此外,用了两个ConcurrentHashMap,一个保存ID和表的映射关系,一个保存表名和ID的映射关系,便于查询。
对Exercise 2执行单元测试:
ant runtest -Dtest=CatalogTest
这里的单元测试应该是successful的。
Exercise 3
需要完成的是:
- src/java/simpledb/storage/BufferPool.java
BufferPool是为了避免频繁读写硬盘,讲一部分数据读出后缓存在内存中,这部分数据是以页为单位,若干的页组成了BufferPool。
BufferPool代码:
package simpledb.storage;
import simpledb.common.Database;
import simpledb.common.DbException;
import simpledb.common.DeadlockException;
import simpledb.common.Permissions;
import simpledb.transaction.TransactionAbortedException;
import simpledb.transaction.TransactionId;
import java.io.IOException;
import java.util.*;
import java.util.concurrent.ConcurrentHashMap;
import java.util.concurrent.ConcurrentMap;
/**
* BufferPool manages the reading and writing of pages into memory from
* disk. Access methods call into it to retrieve pages, and it fetches
* pages from the appropriate location.
* <p>
* The BufferPool is also responsible for locking; when a transaction fetches
* a page, BufferPool checks that the transaction has the appropriate
* locks to read/write the page.
*
* @Threadsafe, all fields are final
*/
public class BufferPool {
/**
* Bytes per page, including header.
*/
private static final int DEFAULT_PAGE_SIZE = 4096;
private static int pageSize = DEFAULT_PAGE_SIZE;
/**
* Default number of pages passed to the constructor. This is used by
* other classes. BufferPool should use the numPages argument to the
* constructor instead.
*/
public static final int DEFAULT_PAGES = 50;
private final int numPages;
private final Map<PageId, Page> bufferPool = new ConcurrentHashMap<>();
/**
* Creates a BufferPool that caches up to numPages pages.
*
* @param numPages maximum number of pages in this buffer pool.
*/
public BufferPool(int numPages) {
// TODO: some code goes here
this.numPages = numPages;
}
public static int getPageSize() {
return pageSize;
}
// THIS FUNCTION SHOULD ONLY BE USED FOR TESTING!!

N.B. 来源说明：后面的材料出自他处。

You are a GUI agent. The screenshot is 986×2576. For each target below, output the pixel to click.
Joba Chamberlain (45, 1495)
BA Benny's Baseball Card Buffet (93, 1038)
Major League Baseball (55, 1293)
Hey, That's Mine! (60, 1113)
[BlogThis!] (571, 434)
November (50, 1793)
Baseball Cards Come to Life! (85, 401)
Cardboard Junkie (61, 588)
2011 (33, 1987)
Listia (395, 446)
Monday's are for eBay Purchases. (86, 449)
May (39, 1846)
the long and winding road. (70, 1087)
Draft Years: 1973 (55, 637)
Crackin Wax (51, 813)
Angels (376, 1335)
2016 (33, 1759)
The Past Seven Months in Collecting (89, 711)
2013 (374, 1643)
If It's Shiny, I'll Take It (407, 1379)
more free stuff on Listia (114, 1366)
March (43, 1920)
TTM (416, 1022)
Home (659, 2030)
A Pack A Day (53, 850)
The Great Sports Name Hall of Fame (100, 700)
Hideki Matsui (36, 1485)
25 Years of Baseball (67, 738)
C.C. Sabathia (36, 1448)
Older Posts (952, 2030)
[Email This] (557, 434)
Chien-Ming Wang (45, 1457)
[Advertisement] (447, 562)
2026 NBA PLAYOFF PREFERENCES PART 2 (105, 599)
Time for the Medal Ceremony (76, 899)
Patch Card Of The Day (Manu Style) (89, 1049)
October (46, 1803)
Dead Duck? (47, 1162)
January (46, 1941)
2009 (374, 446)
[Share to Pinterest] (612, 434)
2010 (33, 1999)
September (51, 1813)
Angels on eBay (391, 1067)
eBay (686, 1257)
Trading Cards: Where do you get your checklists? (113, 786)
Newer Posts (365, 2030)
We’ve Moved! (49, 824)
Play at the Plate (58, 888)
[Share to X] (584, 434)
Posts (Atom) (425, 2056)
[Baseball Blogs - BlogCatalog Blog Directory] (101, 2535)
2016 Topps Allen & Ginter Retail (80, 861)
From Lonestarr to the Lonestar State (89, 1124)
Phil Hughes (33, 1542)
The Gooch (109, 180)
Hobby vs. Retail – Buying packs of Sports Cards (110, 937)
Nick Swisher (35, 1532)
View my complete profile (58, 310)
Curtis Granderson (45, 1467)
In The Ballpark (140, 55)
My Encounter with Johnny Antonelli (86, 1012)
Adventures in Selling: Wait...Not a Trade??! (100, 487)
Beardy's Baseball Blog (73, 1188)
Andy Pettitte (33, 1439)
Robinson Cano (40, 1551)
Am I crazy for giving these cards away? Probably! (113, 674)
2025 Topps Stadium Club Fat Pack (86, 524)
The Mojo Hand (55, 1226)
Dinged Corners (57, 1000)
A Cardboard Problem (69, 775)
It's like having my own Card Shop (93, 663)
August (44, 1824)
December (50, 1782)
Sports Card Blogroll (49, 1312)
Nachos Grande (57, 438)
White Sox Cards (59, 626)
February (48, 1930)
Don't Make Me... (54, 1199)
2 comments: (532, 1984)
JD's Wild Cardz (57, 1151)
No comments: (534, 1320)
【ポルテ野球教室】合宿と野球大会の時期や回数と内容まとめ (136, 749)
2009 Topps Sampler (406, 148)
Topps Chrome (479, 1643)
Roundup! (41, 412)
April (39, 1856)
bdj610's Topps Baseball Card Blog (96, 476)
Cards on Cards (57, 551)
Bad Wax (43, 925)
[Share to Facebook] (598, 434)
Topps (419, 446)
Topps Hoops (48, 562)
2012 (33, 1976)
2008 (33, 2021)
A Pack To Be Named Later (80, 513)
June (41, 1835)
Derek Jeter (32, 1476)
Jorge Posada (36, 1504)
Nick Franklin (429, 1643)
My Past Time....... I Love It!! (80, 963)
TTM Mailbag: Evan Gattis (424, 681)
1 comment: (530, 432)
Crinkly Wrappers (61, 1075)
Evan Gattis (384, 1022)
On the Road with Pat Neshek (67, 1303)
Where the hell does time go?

public static void setPageSize(int pageSize) {
BufferPool.pageSize = pageSize;
}
// THIS FUNCTION SHOULD ONLY BE USED FOR TESTING!!
public static void resetPageSize() {
BufferPool.pageSize = DEFAULT_PAGE_SIZE;
}
/**
* Retrieve the specified page with the associated permissions.
* Will acquire a lock and may block if that lock is held by another
* transaction.
* <p>
* The retrieved page should be looked up in the buffer pool. If it
* is present, it should be returned. If it is not present, it should
* be added to the buffer pool and returned. If there is insufficient
* space in the buffer pool, a page should be evicted and the new page
* should be added in its place.
*
* @param tid the ID of the transaction requesting the page
* @param pid the ID of the requested page
* @param perm the requested permissions on the page
*/
public Page getPage(TransactionId tid, PageId pid, Permissions perm)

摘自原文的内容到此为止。